TAREFAS DO EXERCÍCIO >>
1. Liste todas as referências bíblicas citadas no trecho sobre o jejum, na forma em que aparecem.
2. Por favor, escreva a continuação do trecho sobre o jejum, começando depois da última frase apresentada.

TRECHO DO TEXTO >>

V. 3b-5 – Por meio do profeta, Deus denuncia os pecados cometidos por meio do jejum. Enquanto jejuavam, exploravam seus empregados e cultivavam dissensões. Deve-se lembrar aqui que o texto de Levítico 16.29 estabelecia a seguinte lei para ser obedecida para sempre: No dia dez do sétimo mês, todos os israelitas e os estrangeiros que moram no meio do povo não comerão nada o dia inteiro e não farão nenhum trabalho.

No entanto, os praticantes do jejum não davam descanso algum para aqueles que eram seus empregados. Além disso, o jejum era uma prática a ser observada especialmente no Dia do Perdão (Lv 16; 23.26-32). Contudo, o fato de ocorrerem discussões e dissensões no dia de jejum deixava claro que não se observava o perdão no relacionamento com o próximo.

DADOS >>
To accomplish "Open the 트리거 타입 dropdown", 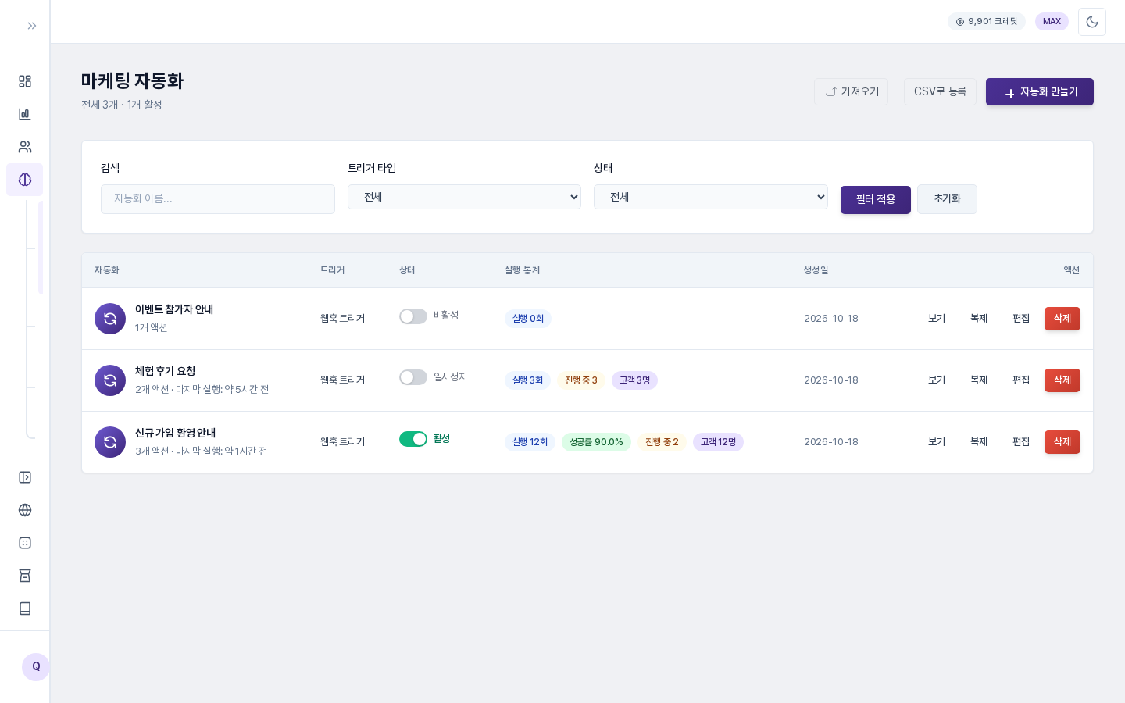I will [464, 197].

RESPOSTAS >>
1. V. 3b-5; Levítico 16.29; Lv 16; 23.26-32

2.
V. 6-7 – Aqui temos a apresentação do verdadeiro jejum requerido por Deus, isto é, a prática da justiça com presos vítimas da injustiça, a libertação dos oprimidos e a solidariedade para com os famintos, pobres e desabrigados.

V. 8-12 – Esses versículos contêm a promessa da bênção divina com a observância do jejum requerido por Deus. Se houvesse justiça, liberdade e solidariedade, a luz da salvação do Senhor iria resplandecer e, ao mesmo tempo, as orações haveriam de ser ouvidas e respondidas. A partir daí, Deus iria providenciar a mudança nas condições de vida dos repatriados: Em cima dos alicerces antigos, vocês reconstruirão cidades. Vocês serão conhecidos como o povo que levantou muralhas de novo, que construiu novamente casas que tinham caído (Is 58.12).

3. Meditação

No mundo de hoje, estamos vivendo tempos tenebrosos. No momento em que escrevo (meados de 2022), há uma guerra em andamento, na qual a Ucrânia foi invadida e está sendo massacrada pela Rússia. Continua-se a viver a pandemia. No Brasil, cerca de 33 milhões de pessoas passam fome, apesar da enorme produção agrícola do país. Além disso, vive-se o clima eleitoral e teme-se pelo fim da frágil democracia brasileira, aliás, de curta duração.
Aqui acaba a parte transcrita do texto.